COLORADO SPRINGS — The Air Force Space and Missile Systems Center is being redesigned for speed.
After a four-month review, SMC Commander Lt. Gen. J.T. Thompson will begin the restructuring of the massive organization that oversees a $6 billion space portfolio.
In a keynote speech Tuesday at the 34th Space Symposium, Air Force Secretary Heather Wilson offered a preview of the upcoming reorganization. The central goal, she said, is to take down the walls that keep programs in stovepipes and create a more unified enterprise that looks at systems horizontally from design to production.
SMC will have a “chief architect” to guide and look across the entire space enterprise, Wilson said. Two new offices will be created. One will focus on innovation. The other will work to increase partnerships with foreign allies and commercial space companies.
The final product will be revealed in October, said Wilson. The first big test for SMC 2.0 will be the next-generation missile-warning constellation that will replace the current Space Based Infrared System. The Air Force decided to cancel purchases of SBIRS satellites 7 and 8 and invest in a more resilient system. It estimated that it would have taken nine years to build those two satellites. Wilson said the reorganized SMC will cut the time to develop and produce the next generation missile warning satellites from nine to five years.
Wilson also announced the Air Force will establish a new office that will report directly to Assistant Secretary for Acquisition Will Roper and whose mission will be to “speed things up.” This office will work with program managers to identify bottlenecks. “Their job will not be to buy things but to change the Pentagon rules and processes through which we buy things so that speed is a priority and an expectation,” said Wilson. “It’s time to stop circumventing the bureaucracy and start rewiring it.”
Many fingers are pointed when acquisition programs take too long to deliver products, but the “biggest barrier is in the Pentagon,” Wilson said. She boasted that the Air Force has been the “most aggressive of the services in using special acquisition processes” like the Rapid Capabilities Office to accelerate procurement.
Wilson said she has already moved to delegate authorities down the chain of command to expedite programs, but the red tape is still excessive. “It doesn’t do any good to delegate milestone decision authority to lower levels if program managers still have to get approval for technology readiness from a stable of people, each of whom is empowered to say ‘no’ and often rewarded for saying ‘no.’”
U.S. Strategic Command’s Gen. John Hyten, who has made headlines for criticizing the Air Force procurement system, said he is enthused by the changes that are now happening.

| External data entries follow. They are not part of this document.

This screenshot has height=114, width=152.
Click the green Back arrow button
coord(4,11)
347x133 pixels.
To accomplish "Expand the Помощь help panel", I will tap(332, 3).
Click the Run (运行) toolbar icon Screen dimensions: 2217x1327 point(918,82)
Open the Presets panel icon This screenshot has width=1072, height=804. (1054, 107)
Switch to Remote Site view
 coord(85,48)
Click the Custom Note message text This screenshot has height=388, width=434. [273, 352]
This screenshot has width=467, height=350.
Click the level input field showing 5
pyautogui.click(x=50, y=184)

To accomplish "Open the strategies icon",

“I’m really excited about what the Air Force is doing,” he told reporters on Tuesday. “I won’t tell the Air Force what to buy,” but he wants to make sure systems meet the operators’ requirements. For STRATCOM, the most important attributes are resilience and capability. Hyten sent shockwaves through the procurement establishment when he called on the Air Force to stop building expensive satellites that make juicy targets for the enemy.
“I made a little bit of an overstatement to make a point,” Hyten acknowledged. “I was trying to make a point that I need a flexible, resilient warfighting capability.”